[start of Listed records]

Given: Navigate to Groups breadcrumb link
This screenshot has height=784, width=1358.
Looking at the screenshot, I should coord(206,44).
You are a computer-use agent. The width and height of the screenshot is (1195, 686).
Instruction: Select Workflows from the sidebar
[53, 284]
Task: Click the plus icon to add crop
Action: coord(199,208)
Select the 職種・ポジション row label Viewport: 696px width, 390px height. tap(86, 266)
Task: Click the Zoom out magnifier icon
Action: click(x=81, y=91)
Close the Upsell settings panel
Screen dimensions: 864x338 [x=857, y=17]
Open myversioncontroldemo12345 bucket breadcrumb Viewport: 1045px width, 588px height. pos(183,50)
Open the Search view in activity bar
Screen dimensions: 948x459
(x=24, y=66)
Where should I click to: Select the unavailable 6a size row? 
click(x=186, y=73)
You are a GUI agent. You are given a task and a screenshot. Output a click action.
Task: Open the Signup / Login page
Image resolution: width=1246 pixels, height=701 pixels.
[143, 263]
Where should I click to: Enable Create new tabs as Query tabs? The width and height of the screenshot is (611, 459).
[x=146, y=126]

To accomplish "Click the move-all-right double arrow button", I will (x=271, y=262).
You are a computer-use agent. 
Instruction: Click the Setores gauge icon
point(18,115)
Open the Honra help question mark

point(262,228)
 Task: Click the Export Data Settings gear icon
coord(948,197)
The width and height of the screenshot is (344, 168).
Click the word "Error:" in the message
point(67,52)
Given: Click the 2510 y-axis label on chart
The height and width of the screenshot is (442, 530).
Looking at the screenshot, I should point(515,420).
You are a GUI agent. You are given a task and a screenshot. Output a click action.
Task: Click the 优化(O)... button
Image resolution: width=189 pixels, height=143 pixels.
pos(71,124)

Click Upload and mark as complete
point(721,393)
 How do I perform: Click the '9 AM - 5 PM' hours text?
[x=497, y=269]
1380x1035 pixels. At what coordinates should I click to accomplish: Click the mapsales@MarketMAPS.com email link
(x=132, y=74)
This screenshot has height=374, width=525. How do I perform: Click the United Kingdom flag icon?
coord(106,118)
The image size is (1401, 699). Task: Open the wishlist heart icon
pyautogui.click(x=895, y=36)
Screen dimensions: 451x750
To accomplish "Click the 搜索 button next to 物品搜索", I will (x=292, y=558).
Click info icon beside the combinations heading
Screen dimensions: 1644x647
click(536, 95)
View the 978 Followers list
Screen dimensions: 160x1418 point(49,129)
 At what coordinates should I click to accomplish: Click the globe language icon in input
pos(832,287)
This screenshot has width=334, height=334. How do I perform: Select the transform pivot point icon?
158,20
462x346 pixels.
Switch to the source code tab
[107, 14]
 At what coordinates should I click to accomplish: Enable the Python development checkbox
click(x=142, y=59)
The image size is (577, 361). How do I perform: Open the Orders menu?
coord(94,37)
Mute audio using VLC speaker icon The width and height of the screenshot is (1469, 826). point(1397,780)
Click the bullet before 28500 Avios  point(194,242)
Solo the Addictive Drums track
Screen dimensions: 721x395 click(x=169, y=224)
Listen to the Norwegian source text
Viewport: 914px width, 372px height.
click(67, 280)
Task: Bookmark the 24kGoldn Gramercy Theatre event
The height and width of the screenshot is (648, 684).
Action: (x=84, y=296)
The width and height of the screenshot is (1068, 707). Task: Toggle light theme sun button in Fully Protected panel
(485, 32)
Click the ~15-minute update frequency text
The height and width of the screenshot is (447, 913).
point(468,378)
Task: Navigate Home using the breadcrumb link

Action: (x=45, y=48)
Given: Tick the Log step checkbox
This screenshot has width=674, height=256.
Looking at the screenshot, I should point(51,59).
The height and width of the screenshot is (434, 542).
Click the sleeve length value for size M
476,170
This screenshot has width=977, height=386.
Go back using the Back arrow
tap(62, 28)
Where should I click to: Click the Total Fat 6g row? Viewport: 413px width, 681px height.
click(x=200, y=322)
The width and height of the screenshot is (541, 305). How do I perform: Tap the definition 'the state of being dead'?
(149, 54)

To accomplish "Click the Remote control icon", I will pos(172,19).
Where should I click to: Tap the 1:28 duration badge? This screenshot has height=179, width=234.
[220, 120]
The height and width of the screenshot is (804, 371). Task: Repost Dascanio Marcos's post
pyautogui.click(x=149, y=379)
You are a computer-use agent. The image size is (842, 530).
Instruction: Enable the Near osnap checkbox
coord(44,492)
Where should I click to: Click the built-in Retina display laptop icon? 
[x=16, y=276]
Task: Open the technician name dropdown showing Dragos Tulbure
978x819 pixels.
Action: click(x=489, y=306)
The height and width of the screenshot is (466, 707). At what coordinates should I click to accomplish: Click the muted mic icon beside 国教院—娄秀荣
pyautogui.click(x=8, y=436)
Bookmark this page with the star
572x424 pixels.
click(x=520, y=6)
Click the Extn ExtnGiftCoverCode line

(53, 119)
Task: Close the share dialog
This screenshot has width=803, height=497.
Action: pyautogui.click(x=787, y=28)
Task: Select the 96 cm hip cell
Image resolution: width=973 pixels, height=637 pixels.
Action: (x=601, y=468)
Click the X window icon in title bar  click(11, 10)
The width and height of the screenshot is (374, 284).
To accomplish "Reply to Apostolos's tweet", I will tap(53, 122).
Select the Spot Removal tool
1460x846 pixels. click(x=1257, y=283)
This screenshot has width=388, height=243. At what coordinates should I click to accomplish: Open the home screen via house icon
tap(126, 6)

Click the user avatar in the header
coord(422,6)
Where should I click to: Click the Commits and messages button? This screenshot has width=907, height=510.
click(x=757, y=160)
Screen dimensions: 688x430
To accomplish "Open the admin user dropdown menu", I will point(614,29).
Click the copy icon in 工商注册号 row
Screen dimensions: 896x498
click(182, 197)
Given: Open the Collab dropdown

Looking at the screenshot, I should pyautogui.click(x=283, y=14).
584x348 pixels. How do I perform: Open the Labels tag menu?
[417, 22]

[end of Listed records]

- Brief
Rewrite all of the material above with every "Where should I click to" replaced by "Where do I click to", changing nothing else.

- Answer to the problem
Given: Navigate to Groups breadcrumb link
This screenshot has height=784, width=1358.
Looking at the screenshot, I should coord(206,44).
You are a computer-use agent. The width and height of the screenshot is (1195, 686).
Instruction: Select Workflows from the sidebar
[53, 284]
Task: Click the plus icon to add crop
Action: coord(199,208)
Select the 職種・ポジション row label Viewport: 696px width, 390px height. tap(86, 266)
Task: Click the Zoom out magnifier icon
Action: click(x=81, y=91)
Close the Upsell settings panel
Screen dimensions: 864x338 [x=857, y=17]
Open myversioncontroldemo12345 bucket breadcrumb Viewport: 1045px width, 588px height. pos(183,50)
Open the Search view in activity bar
Screen dimensions: 948x459
(x=24, y=66)
Where do I click to: Select the unavailable 6a size row? 
click(x=186, y=73)
You are a GUI agent. You are given a task and a screenshot. Output a click action.
Task: Open the Signup / Login page
Image resolution: width=1246 pixels, height=701 pixels.
[143, 263]
Where do I click to: Enable Create new tabs as Query tabs? The width and height of the screenshot is (611, 459).
[x=146, y=126]

To accomplish "Click the move-all-right double arrow button", I will (x=271, y=262).
You are a computer-use agent. 
Instruction: Click the Setores gauge icon
point(18,115)
Open the Honra help question mark

point(262,228)
 Task: Click the Export Data Settings gear icon
coord(948,197)
The width and height of the screenshot is (344, 168).
Click the word "Error:" in the message
point(67,52)
Given: Click the 2510 y-axis label on chart
The height and width of the screenshot is (442, 530).
Looking at the screenshot, I should point(515,420).
You are a GUI agent. You are given a task and a screenshot. Output a click action.
Task: Click the 优化(O)... button
Image resolution: width=189 pixels, height=143 pixels.
pos(71,124)

Click Upload and mark as complete
point(721,393)
 How do I perform: Click the '9 AM - 5 PM' hours text?
[x=497, y=269]
1380x1035 pixels. At what coordinates should I click to accomplish: Click the mapsales@MarketMAPS.com email link
(x=132, y=74)
This screenshot has height=374, width=525. How do I perform: Click the United Kingdom flag icon?
coord(106,118)
The image size is (1401, 699). Task: Open the wishlist heart icon
pyautogui.click(x=895, y=36)
Screen dimensions: 451x750
To accomplish "Click the 搜索 button next to 物品搜索", I will (x=292, y=558).
Click info icon beside the combinations heading
Screen dimensions: 1644x647
click(536, 95)
View the 978 Followers list
Screen dimensions: 160x1418 point(49,129)
 At what coordinates should I click to accomplish: Click the globe language icon in input
pos(832,287)
This screenshot has width=334, height=334. How do I perform: Select the transform pivot point icon?
158,20
462x346 pixels.
Switch to the source code tab
[107, 14]
 At what coordinates should I click to accomplish: Enable the Python development checkbox
click(x=142, y=59)
The image size is (577, 361). How do I perform: Open the Orders menu?
coord(94,37)
Mute audio using VLC speaker icon The width and height of the screenshot is (1469, 826). point(1397,780)
Click the bullet before 28500 Avios  point(194,242)
Solo the Addictive Drums track
Screen dimensions: 721x395 click(x=169, y=224)
Listen to the Norwegian source text
Viewport: 914px width, 372px height.
click(67, 280)
Task: Bookmark the 24kGoldn Gramercy Theatre event
The height and width of the screenshot is (648, 684).
Action: (x=84, y=296)
The width and height of the screenshot is (1068, 707). Task: Toggle light theme sun button in Fully Protected panel
(485, 32)
Click the ~15-minute update frequency text
The height and width of the screenshot is (447, 913).
point(468,378)
Task: Navigate Home using the breadcrumb link

Action: (x=45, y=48)
Given: Tick the Log step checkbox
This screenshot has width=674, height=256.
Looking at the screenshot, I should point(51,59).
The height and width of the screenshot is (434, 542).
Click the sleeve length value for size M
476,170
This screenshot has width=977, height=386.
Go back using the Back arrow
tap(62, 28)
Where do I click to: Click the Total Fat 6g row? Viewport: 413px width, 681px height.
click(x=200, y=322)
The width and height of the screenshot is (541, 305). How do I perform: Tap the definition 'the state of being dead'?
(149, 54)

To accomplish "Click the Remote control icon", I will pos(172,19).
Where do I click to: Tap the 1:28 duration badge? This screenshot has height=179, width=234.
[220, 120]
The height and width of the screenshot is (804, 371). Task: Repost Dascanio Marcos's post
pyautogui.click(x=149, y=379)
You are a computer-use agent. The image size is (842, 530).
Instruction: Enable the Near osnap checkbox
coord(44,492)
Where do I click to: Click the built-in Retina display laptop icon? 
[x=16, y=276]
Task: Open the technician name dropdown showing Dragos Tulbure
978x819 pixels.
Action: click(x=489, y=306)
The height and width of the screenshot is (466, 707). At what coordinates should I click to accomplish: Click the muted mic icon beside 国教院—娄秀荣
pyautogui.click(x=8, y=436)
Bookmark this page with the star
572x424 pixels.
click(x=520, y=6)
Click the Extn ExtnGiftCoverCode line

(53, 119)
Task: Close the share dialog
This screenshot has width=803, height=497.
Action: pyautogui.click(x=787, y=28)
Task: Select the 96 cm hip cell
Image resolution: width=973 pixels, height=637 pixels.
Action: (x=601, y=468)
Click the X window icon in title bar  click(11, 10)
The width and height of the screenshot is (374, 284).
To accomplish "Reply to Apostolos's tweet", I will tap(53, 122).
Select the Spot Removal tool
1460x846 pixels. click(x=1257, y=283)
This screenshot has width=388, height=243. At what coordinates should I click to accomplish: Open the home screen via house icon
tap(126, 6)

Click the user avatar in the header
coord(422,6)
Where do I click to: Click the Commits and messages button? This screenshot has width=907, height=510.
click(x=757, y=160)
Screen dimensions: 688x430
To accomplish "Open the admin user dropdown menu", I will point(614,29).
Click the copy icon in 工商注册号 row
Screen dimensions: 896x498
click(182, 197)
Given: Open the Collab dropdown

Looking at the screenshot, I should pyautogui.click(x=283, y=14).
584x348 pixels. How do I perform: Open the Labels tag menu?
[417, 22]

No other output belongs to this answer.